Position Classification and In-Vehicle Activity Detection Using Seat-Pressure-Sensor in Automated Driving

Conference: AmE 2022 – Automotive meets Electronics - 13. GMM-Symposium
09/29/2022 - 09/30/2022 at Dortmund, Germany

Proceedings: GMM-Fb. 104: AmE 2022

Pages: 6Language: englishTyp: PDF

Authors:
Khazar, Dargahi Nobari; Bertram, Torsten (TU Dortmund University, Institute of Control Theory and Systems Engineering, Dortmund, Germany)
Hugenroth, Alexander (TU Dortmund University, Institute of Control Theory and Systems Engineering, Dortmund, Germany & Hella GmbH & Co. KGaA, Lippstadt, Germany)

Abstract:
Increasing the safety of vehicles, at all levels of automation, requires an accurate assessment of driver state and consequently improved comfort and awareness. Over the past decade driver state monitoring has been widely researched. EEG and ECG sensors, wristbands, and eye trackers are some of the commonly used devices for catching mental state of the driver and/or passenger in research and driving simulators. However, most of the implemented sensors are interfering and drivers are asked to wear the sensor while driving. This kind of data collection is not desirable in the automotive industry since it limits the feasibility of the proposed systems in future vehicles. In this contribution, a seat-pressure-sensor, BodiTrak2 Pro mat, on a reference chair is investigated. The reference chair is a model of driver seat with configurable seat and backrest inclination, which has rigid surfaces to reduce the complexity of seat deformation. To observe the driver state with the designed system a pilot study is conducted involving four subject with dispersed characteristics and the pressure distributions during various activities in different positions are collected.
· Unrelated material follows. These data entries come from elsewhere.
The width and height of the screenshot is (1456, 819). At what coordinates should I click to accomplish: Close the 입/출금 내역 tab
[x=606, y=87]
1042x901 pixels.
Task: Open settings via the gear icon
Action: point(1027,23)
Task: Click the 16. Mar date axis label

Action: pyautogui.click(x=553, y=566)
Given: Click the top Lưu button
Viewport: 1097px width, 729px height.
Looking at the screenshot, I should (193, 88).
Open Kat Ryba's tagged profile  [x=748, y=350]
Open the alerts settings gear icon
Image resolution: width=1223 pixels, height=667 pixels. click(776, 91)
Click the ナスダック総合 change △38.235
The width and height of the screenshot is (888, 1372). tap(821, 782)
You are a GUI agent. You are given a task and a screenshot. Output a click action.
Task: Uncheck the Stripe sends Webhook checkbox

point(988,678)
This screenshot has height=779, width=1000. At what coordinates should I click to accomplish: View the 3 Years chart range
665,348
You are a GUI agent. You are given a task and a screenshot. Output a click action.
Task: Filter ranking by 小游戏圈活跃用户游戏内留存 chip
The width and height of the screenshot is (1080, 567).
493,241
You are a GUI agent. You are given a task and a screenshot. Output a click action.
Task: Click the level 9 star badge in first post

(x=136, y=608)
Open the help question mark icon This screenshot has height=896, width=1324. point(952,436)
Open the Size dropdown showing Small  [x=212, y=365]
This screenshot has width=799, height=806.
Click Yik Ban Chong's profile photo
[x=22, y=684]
Then, machine learning algorithms are trained to classify the posture and activity of individuals. To demonstrate the trade-off between accuracy and cost, three sensor resolutions are utilized for the classification and the outcomes of all three are presented. The results show that the subjects' posture and activity can be classified using only the seat-pressure-sensor. The characteristics of the subjects affect the performance of the position classifiers, however determining effect of characteristics on the activity detection requires further investigation. The suggested monitoring method is applicable also in real vehicles as a different approach to estimate driver state.